===== Data for review

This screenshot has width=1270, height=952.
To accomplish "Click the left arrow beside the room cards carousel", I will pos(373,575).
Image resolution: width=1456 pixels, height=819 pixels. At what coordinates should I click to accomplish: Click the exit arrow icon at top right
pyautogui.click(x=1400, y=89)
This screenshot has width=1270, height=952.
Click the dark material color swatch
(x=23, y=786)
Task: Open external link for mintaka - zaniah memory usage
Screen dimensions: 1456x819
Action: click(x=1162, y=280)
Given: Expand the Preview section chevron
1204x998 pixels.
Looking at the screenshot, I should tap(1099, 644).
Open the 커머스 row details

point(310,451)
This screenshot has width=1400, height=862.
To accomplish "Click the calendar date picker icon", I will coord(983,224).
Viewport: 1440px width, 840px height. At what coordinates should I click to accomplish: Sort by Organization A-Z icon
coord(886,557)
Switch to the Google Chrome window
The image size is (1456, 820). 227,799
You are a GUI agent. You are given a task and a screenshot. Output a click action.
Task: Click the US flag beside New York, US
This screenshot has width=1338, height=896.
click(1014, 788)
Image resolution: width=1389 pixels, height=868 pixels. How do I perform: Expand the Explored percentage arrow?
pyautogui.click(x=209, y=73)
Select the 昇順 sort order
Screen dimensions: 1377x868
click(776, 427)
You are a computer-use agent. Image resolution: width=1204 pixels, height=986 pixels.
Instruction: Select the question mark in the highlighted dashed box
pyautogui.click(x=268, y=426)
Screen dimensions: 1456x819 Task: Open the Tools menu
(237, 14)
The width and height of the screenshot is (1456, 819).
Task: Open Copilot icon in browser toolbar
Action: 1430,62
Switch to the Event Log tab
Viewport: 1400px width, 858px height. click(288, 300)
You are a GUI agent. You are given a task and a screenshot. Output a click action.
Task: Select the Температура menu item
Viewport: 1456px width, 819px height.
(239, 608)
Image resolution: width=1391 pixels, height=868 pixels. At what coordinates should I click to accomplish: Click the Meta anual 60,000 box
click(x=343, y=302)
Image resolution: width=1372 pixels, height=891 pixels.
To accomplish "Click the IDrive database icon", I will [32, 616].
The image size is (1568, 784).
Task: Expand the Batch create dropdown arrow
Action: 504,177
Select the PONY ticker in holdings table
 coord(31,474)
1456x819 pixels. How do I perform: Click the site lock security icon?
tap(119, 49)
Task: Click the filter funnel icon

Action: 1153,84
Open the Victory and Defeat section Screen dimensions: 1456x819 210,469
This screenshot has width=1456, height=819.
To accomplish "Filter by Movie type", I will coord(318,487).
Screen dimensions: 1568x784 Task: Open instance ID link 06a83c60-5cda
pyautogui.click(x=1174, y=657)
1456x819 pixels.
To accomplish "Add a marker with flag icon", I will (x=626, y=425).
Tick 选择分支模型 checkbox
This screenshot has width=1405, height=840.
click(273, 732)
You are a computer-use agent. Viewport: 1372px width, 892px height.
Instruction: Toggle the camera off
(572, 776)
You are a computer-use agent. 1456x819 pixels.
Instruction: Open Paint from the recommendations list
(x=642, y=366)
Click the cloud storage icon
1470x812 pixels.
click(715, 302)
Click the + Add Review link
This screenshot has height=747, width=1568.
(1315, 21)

==========

Give back exactly the lines above starting at the line where "You are a computer-use agent. 1456x819" appears and ending at the line where "Click the + Add Review link" appears, both included, with no other lines.

Solution for this task >>
You are a computer-use agent. 1456x819 pixels.
Instruction: Open Paint from the recommendations list
(x=642, y=366)
Click the cloud storage icon
1470x812 pixels.
click(715, 302)
Click the + Add Review link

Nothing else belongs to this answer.